Extrait source
- - -

They’ve hung a black man
To a roadside tree
In the dark of the moon
For the world to see
How Dixie protects
Its white womanhood.
Southern gentle lady,
Be good!
Be good!

Vous trouverez l’image par Charles H. Alston page 249 de la seule façon dont les blancs du sud, mais pas que du sud, protège supposément leurs femmes contre ne serait-ce qu’un seul regard concupiscent d’un noir, un seul regard noir de quelque nature que ce soit qui salit la femme blanche que l’on sait. L’adultère avec un blanc produit au pire un divorce. Un simple regard d’un noir produit au moins l’émasculation, puis un ou deux genoux brisés, puis une pendaison faite et refaite deux ou trois fois car on ne meurt pas vite d’être pendu, dépendu, rependu, et finalement brûlé pour purifier l’air des noirceurs de cet être qu’on ne saurait appeler un homme puisqu’il est noir.
Souffrez donc que je vous dise que la route est encore longue et qu’il faudra attendre un deuxième président noir, au moins, pour peut-être qu’un jour il n’y ait plus de Charlottesville aux USA.

- - -

Données brutes
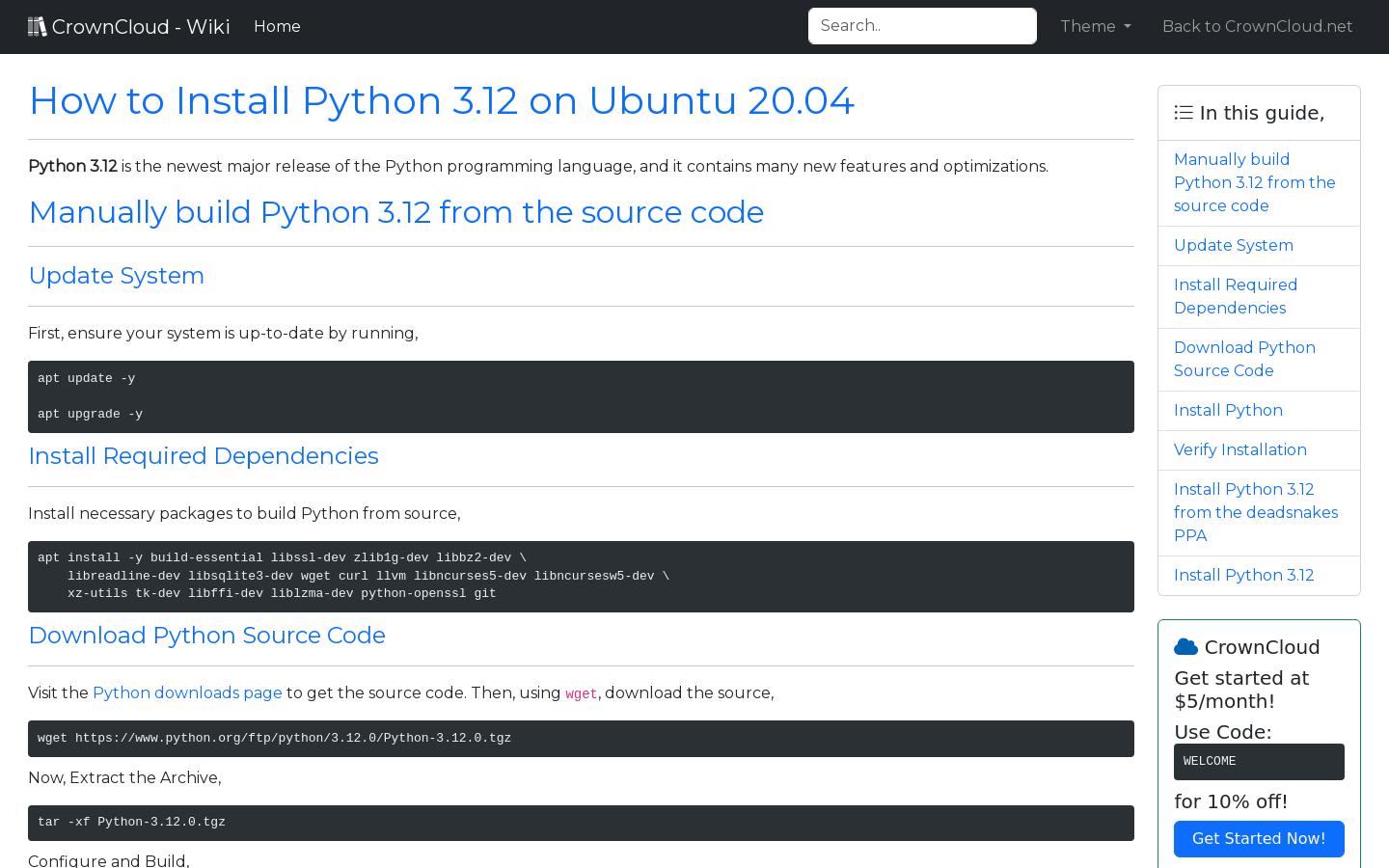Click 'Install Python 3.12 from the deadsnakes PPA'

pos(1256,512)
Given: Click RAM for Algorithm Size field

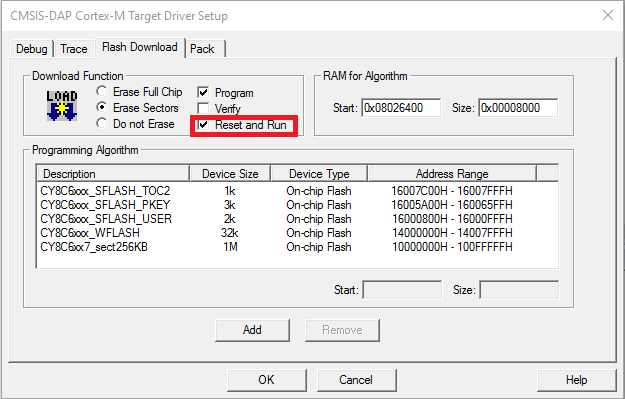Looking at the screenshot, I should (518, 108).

- - -

Consigne
Poursuivez, s'il vous plaît, l'extrait sur le lynchage dans le sud des États-Unis à partir de sa dernière phrase.

Réponse
La beauté de ce livre, ce sont les images. Chaque image sonnera en vous un glas ou une alarme qui retentira dans vos âmes comme une corne de brume au cœur d’Auschwitz. Le génocide des Indiens et l’esclavage des noirs aux USA sont des shoahs bien pires et anciennes que celle d’Auschwitz. Et qu’on ne s’y trompe pas l’industrialisation de ces crimes contre l’humanité n’a pas été inventée par Hitler. Et sait-on qu’il y a aujourd’hui plus d’hommes noirs en prison aux USA qu’il n’y avait d’esclaves en 1860, à la veille de la guerre civile. Et tous ces noirs prisonniers sont enfermés parfois pour vingt ans pour un délit de possession, d’utilisation et éventuellement d’échange de drogue sur la voie publique, mais aussi dans le creux d’un sofa chez soi, vu et dénoncé par un passant blanc qui joue au voyeur, et dénoncer un crime fait que le voyeurisme n’est plus un délit. Et tous ces noirs travaillent pour une aumône qui ne leur sera payée que quand ils sortiront de la prison, s’ils en sortent. L’esclavage carcéral est encore pire que celui de leurs ancêtres car en plus les matons dressent quelques caïds dans le lot pour faire le tri, battre les dos et les visages sans que les gardiens n’aient à le faire, sans surtout que les gardiens n’interviennent rapidement car il faut bien que violence se passe, car il faut bien que l’esclavage carcéral soit un vrai champ de charpie humaine et de souffrance salvatrice pour les blancs qui regardent. Encore plus fascinant qu’un lynchage dans la nuit.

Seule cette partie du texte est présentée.